Folha – O senhor fez alguma solicitação para Campos?
Ralph — Ainda não pedi, não. A gente vai analisar depois que essa questão foi autorizada agora e olhar, mas acredito... Não está no momento ainda, por enquanto aqui não precisamos agora, precisamos mais na questão da segurança pública, mas não está descartada a hipótese mais para frente se verificarmos a necessidade e solicitar.
Folha — Um dos temas mais sensíveis quando o assunto é a magistratura são os valores de benefícios como auxílio-moradia destinado aos juízes. Qual a opinião do senhor sobre este benefício e a contestação cada vez maior da sociedade?

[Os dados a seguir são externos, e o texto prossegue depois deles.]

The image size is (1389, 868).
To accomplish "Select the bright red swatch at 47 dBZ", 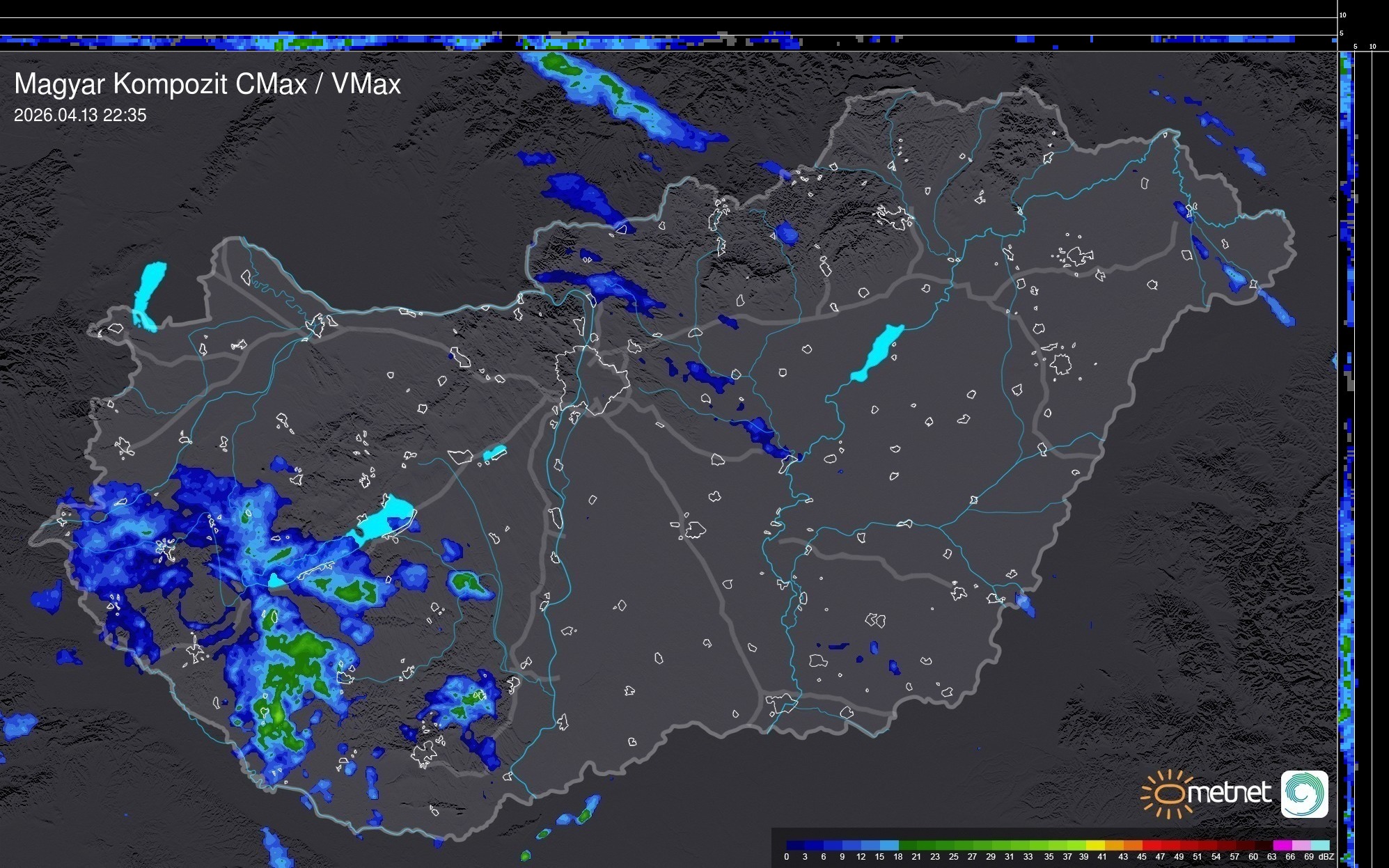I will pos(1170,845).
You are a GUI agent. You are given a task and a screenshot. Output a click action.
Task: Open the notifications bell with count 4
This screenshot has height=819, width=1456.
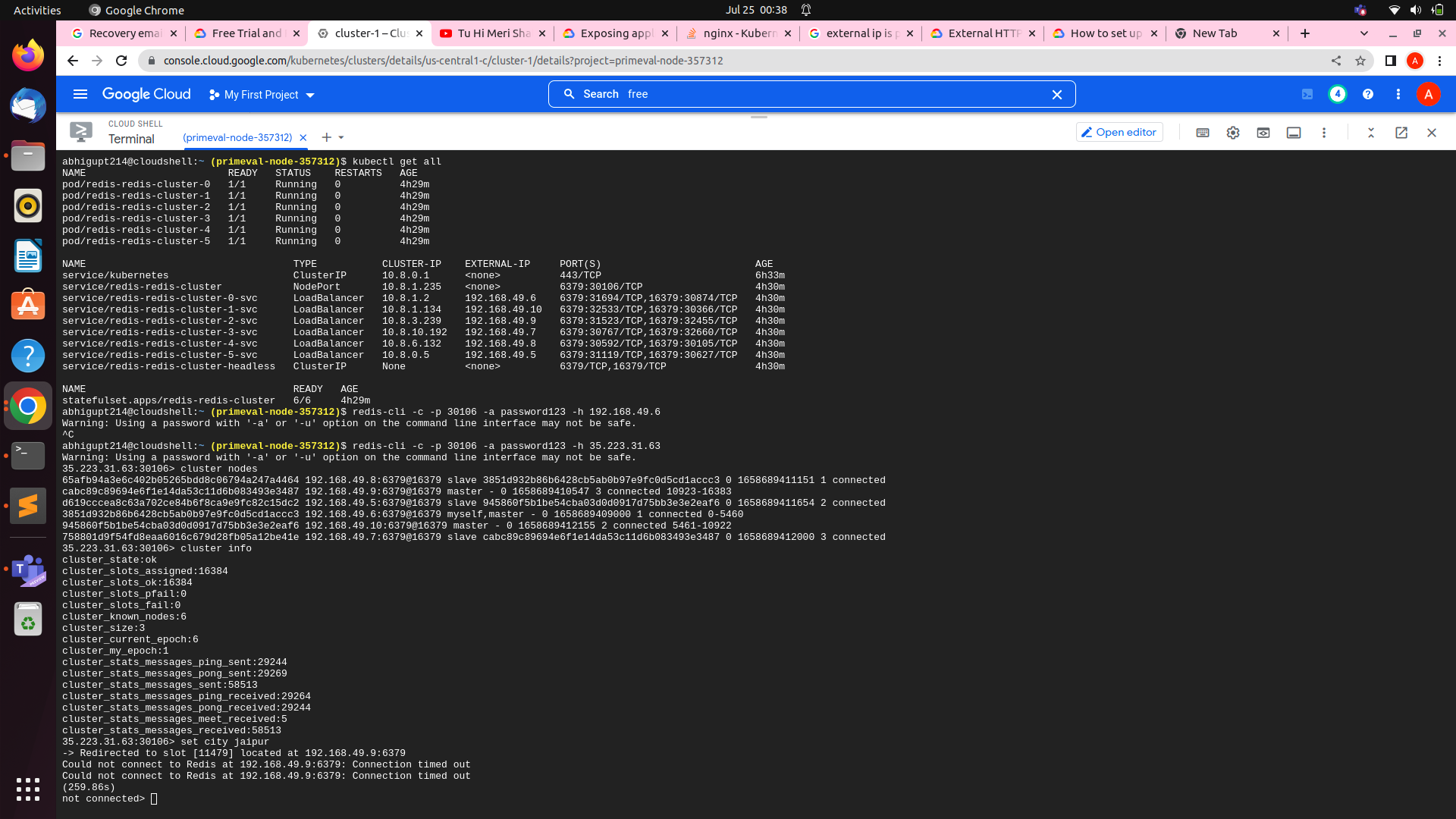coord(1338,95)
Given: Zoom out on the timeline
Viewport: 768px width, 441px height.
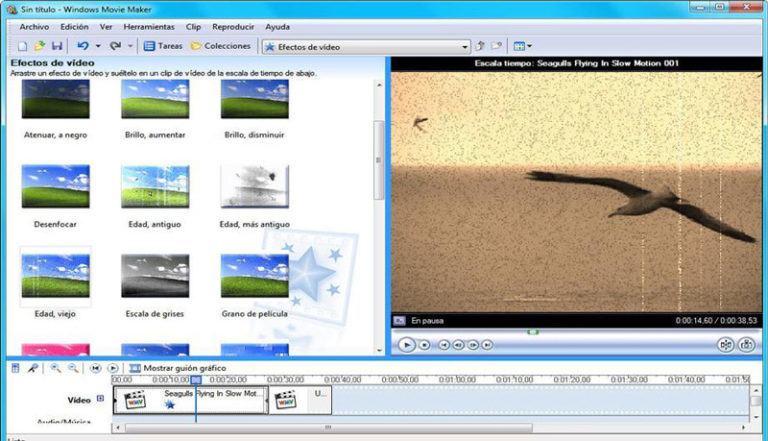Looking at the screenshot, I should (72, 368).
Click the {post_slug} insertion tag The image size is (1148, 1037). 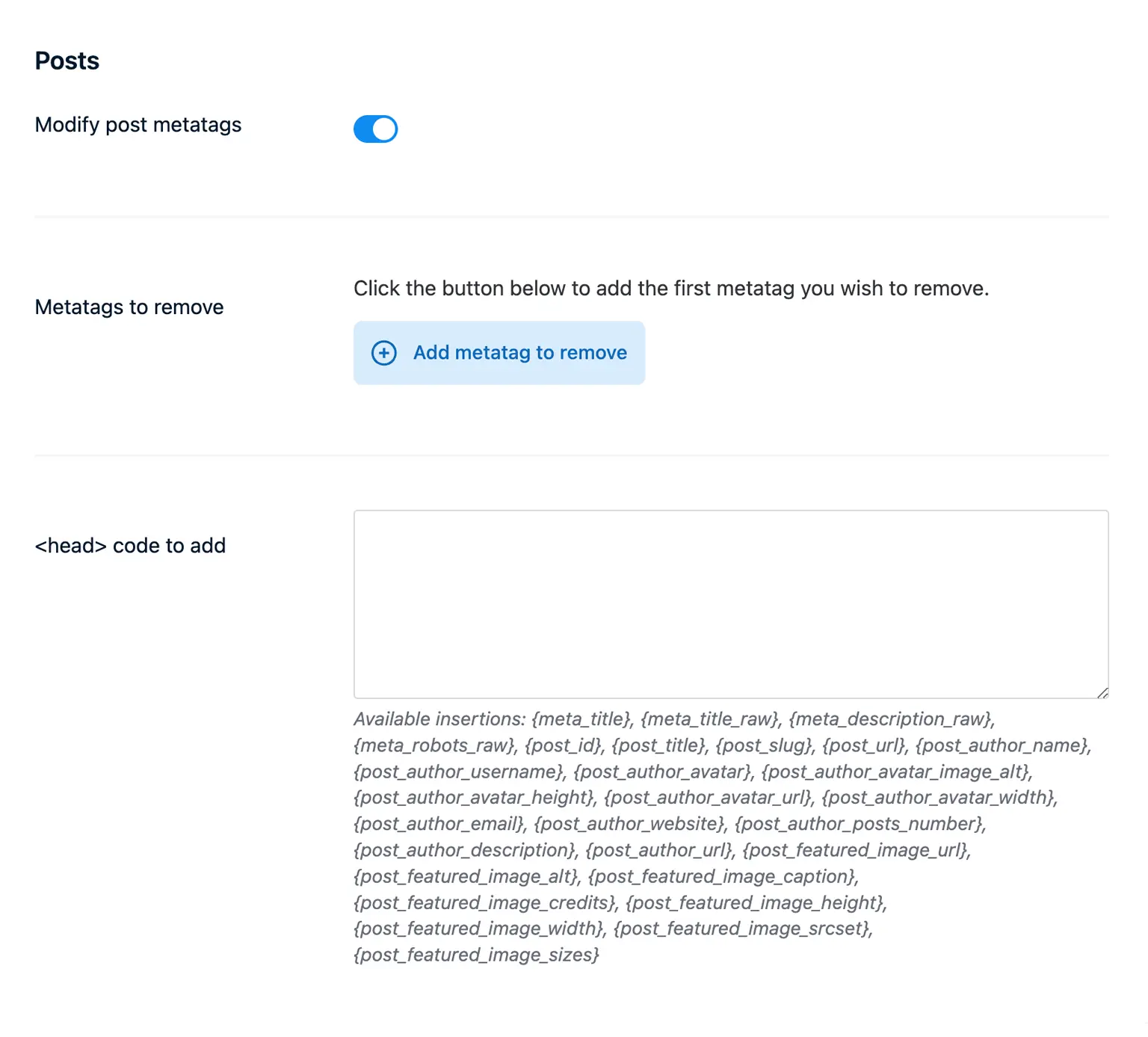tap(764, 745)
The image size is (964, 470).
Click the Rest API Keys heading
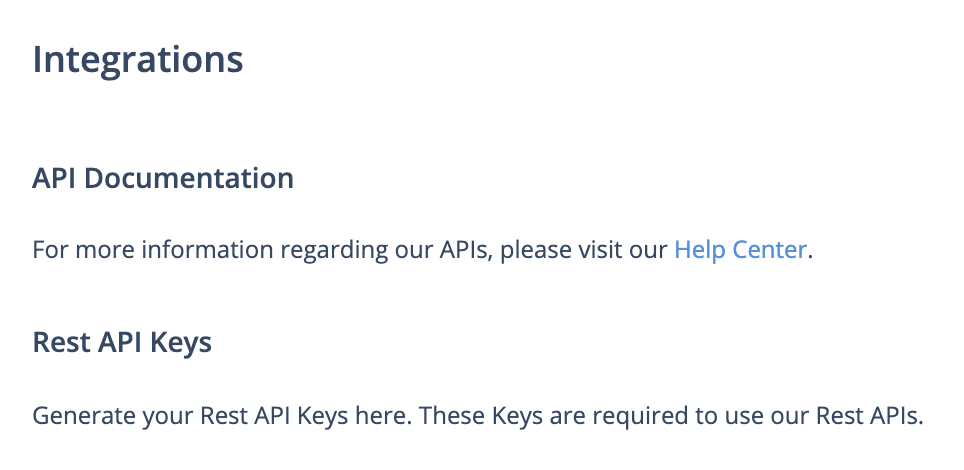(122, 343)
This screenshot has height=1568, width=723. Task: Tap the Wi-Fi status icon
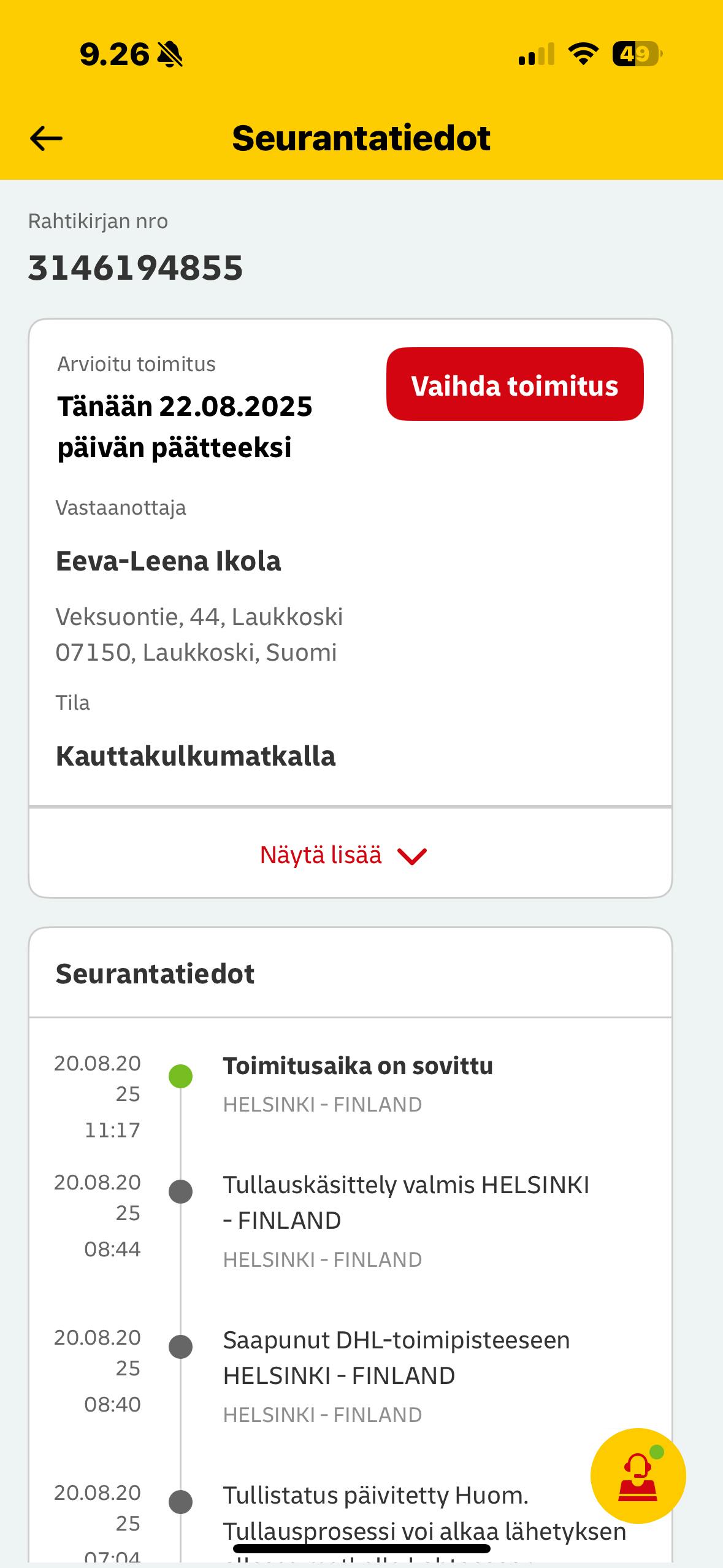(583, 54)
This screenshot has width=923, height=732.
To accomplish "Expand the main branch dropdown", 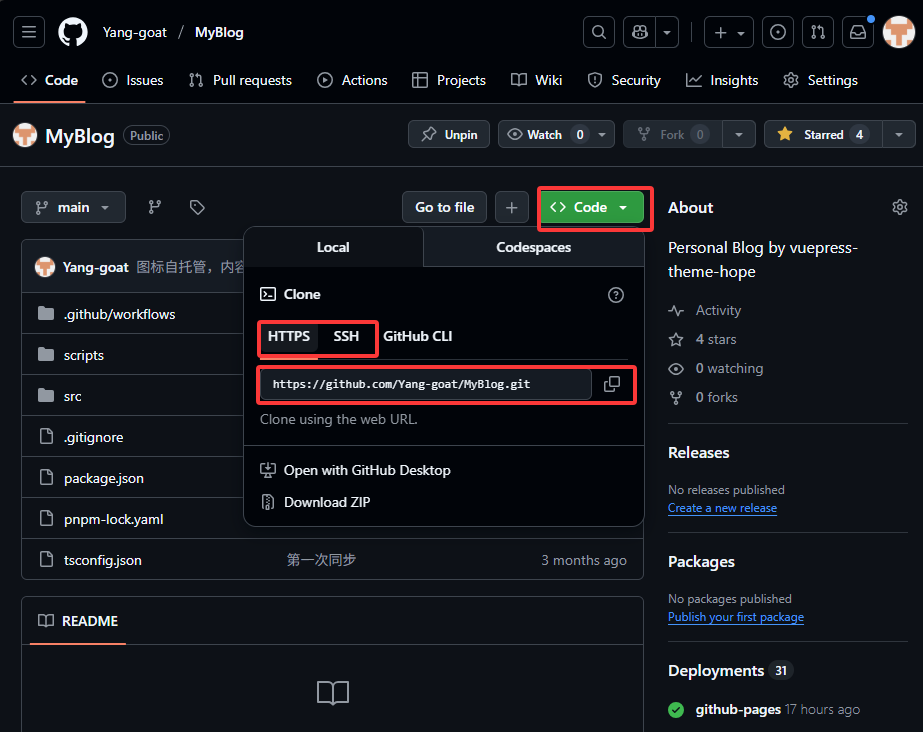I will 73,207.
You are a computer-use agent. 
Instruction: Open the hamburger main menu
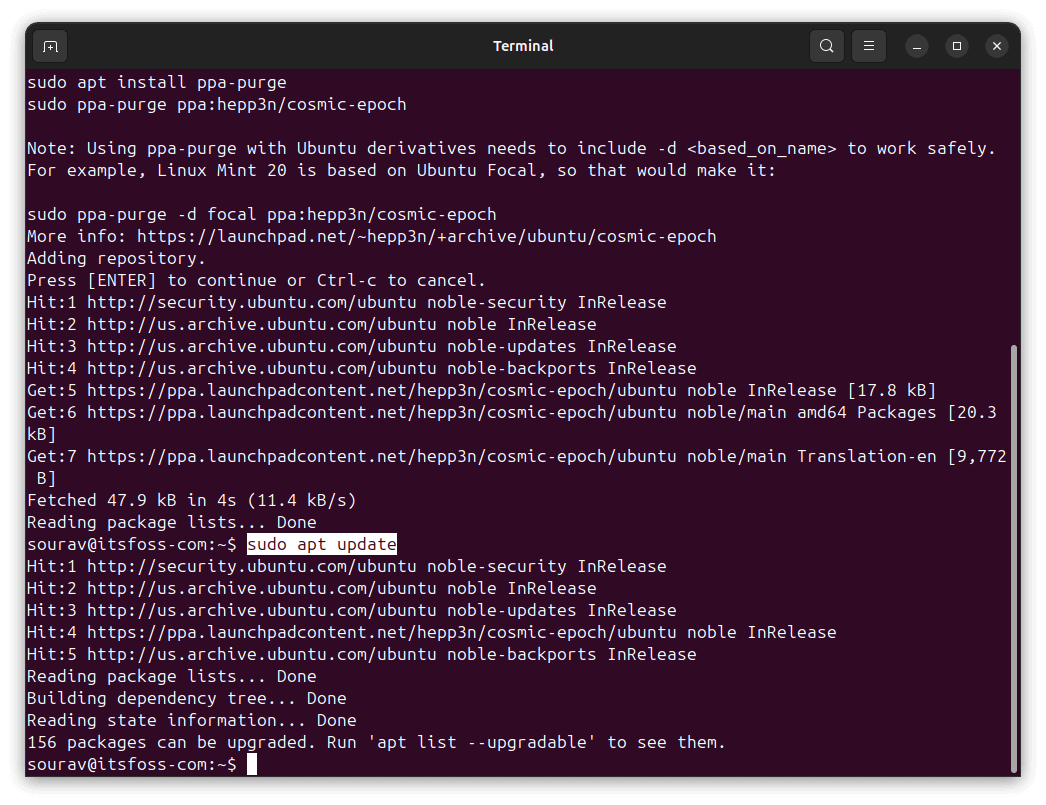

Ralph - Na verdade, não fica bem o nome, a denominação “auxílio-moradia”. Na verdade, se fosse uma outra nomenclatura seria muito mais explicável. Como a gente fala moradia se tem moradia? Na verdade, aquilo nada mais é do que uma forma de recomposição do salário e, talvez se tivesse escolhido o nome, “recomposição”, “reajuste pela perda”, não teria essa conotação. Então na verdade acho que o sentido da criação do auxílio-moradia não foi nesse. Muitas vezes a imprensa bate hoje na questão. Ficamos vários anos sem recomposição. Nós tínhamos dificuldades de ter recomposição porque toda vez que ia ter algum reajuste, mesmo que fosse do salário mínimo ou da inflação... A norma constitucional que garante como fixado subsídio a todo primeiro de janeiro ao reajuste anual, norma da Constituição, foi se desrespeitando isso. Não foram feitos reajustes anuais que a Constituição manda. Se tivesse sido feito, não teríamos a situação que chegamos hoje. Sou a favor que se acabe o auxílio-moradia, mas que cumpra o que a Constituição determina. Se faça o reajuste. Acho que a grande maioria dos juízes, 90% prefere acabar com o auxílio-moradia e recompor o que a Constituição fala.